“The London Olympic and Paralympic Games may seem a long way away, but with a programme of this magnitude it is vital to keep the momentum up. There is a lot more to do and a variety of risks to be managed if the Games are to be a success. Failure in any one area will impinge on others. Finalising the budget should be a priority to allow the Olympic programme to move forward with greater confidence and certainty. “As well as learning from the experience of other cities that have hosted the Games, I have also arranged with my counterpart in China to learn lessons from the Beijing Games in 2008 that could usefully be applied to London.”
Sir John Bourn, head of the NAO, 2 February 2007
Today’s report, which is the National Audit Office’s first on the preparations for London 2012, identifies six main risk areas which may impact on the Games:
- Delivering the Games against an immovable deadline.
- The need for strong governance and delivery structures given the multiplicity of organisations and groups involved in the Games.
- The requirement for the budget to be clearly determined and effectively managed.
- Applying effective procurement practices.
- Planning for a lasting legacy.
- The installation of effective progress monitoring and risk management arrangements.
Since London was chosen as the host city for 2012 some 18 months ago, the layout of the Olympic Park in East London has been finalised, nearly all the land has been acquired, and work on the physical site is underway. Progress has been made in putting in place the organisations to deliver the Games, including setting up the Olympic Delivery Authority, which will deliver the venues and infrastructure on the Olympic Park, and the London Organising Committee of the Olympic Games and Paralympic Games, which is responsible for staging the Games. The delivery structures are complex, however, and a key challenge going forward will be to achieve clear and quick decision making so that progress is not held up.

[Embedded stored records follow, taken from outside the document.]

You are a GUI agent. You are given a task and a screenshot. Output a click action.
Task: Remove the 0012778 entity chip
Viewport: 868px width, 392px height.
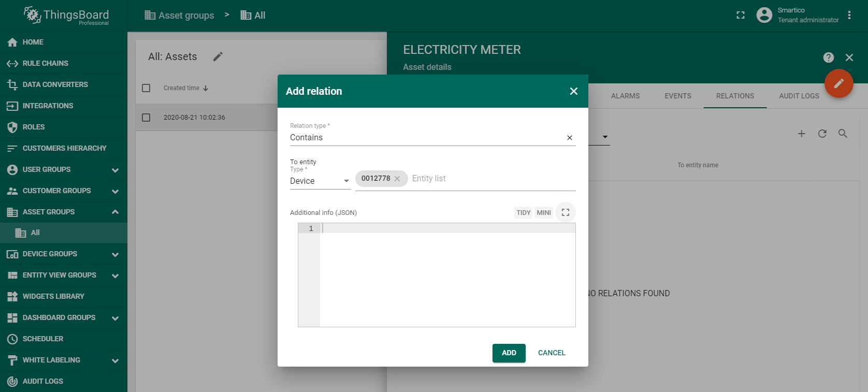click(x=397, y=179)
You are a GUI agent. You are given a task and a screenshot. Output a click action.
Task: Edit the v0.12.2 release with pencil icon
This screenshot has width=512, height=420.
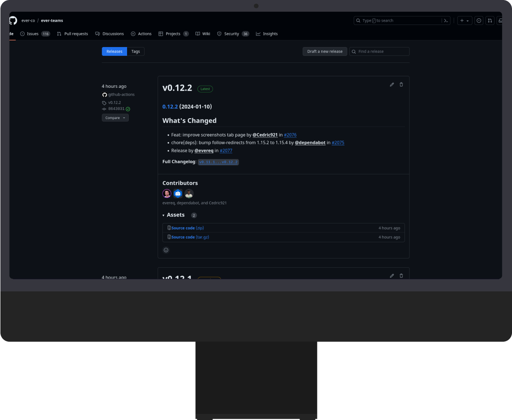coord(392,84)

Today’s report concludes that a major risk at present to the successful delivery of the Games is the lack of a final agreed budget. This will inevitably have a detrimental impact on the Olympic programme if it is allowed to continue.
Substantial further public funding is likely to be required in addition to the public sector funding package of £2.375 billion agreed in 2003 and the £1.044 billion the Government is providing towards the costs of infrastructure on the site of the Olympic Park. In November 2006 the Secretary of State for Culture, Media and Sport reported that the cost estimates for the Olympic Park had increased by £900 million since the time of the bid, and a number of areas of uncertainty remain which need to be resolved quickly so that the budget can be finalised.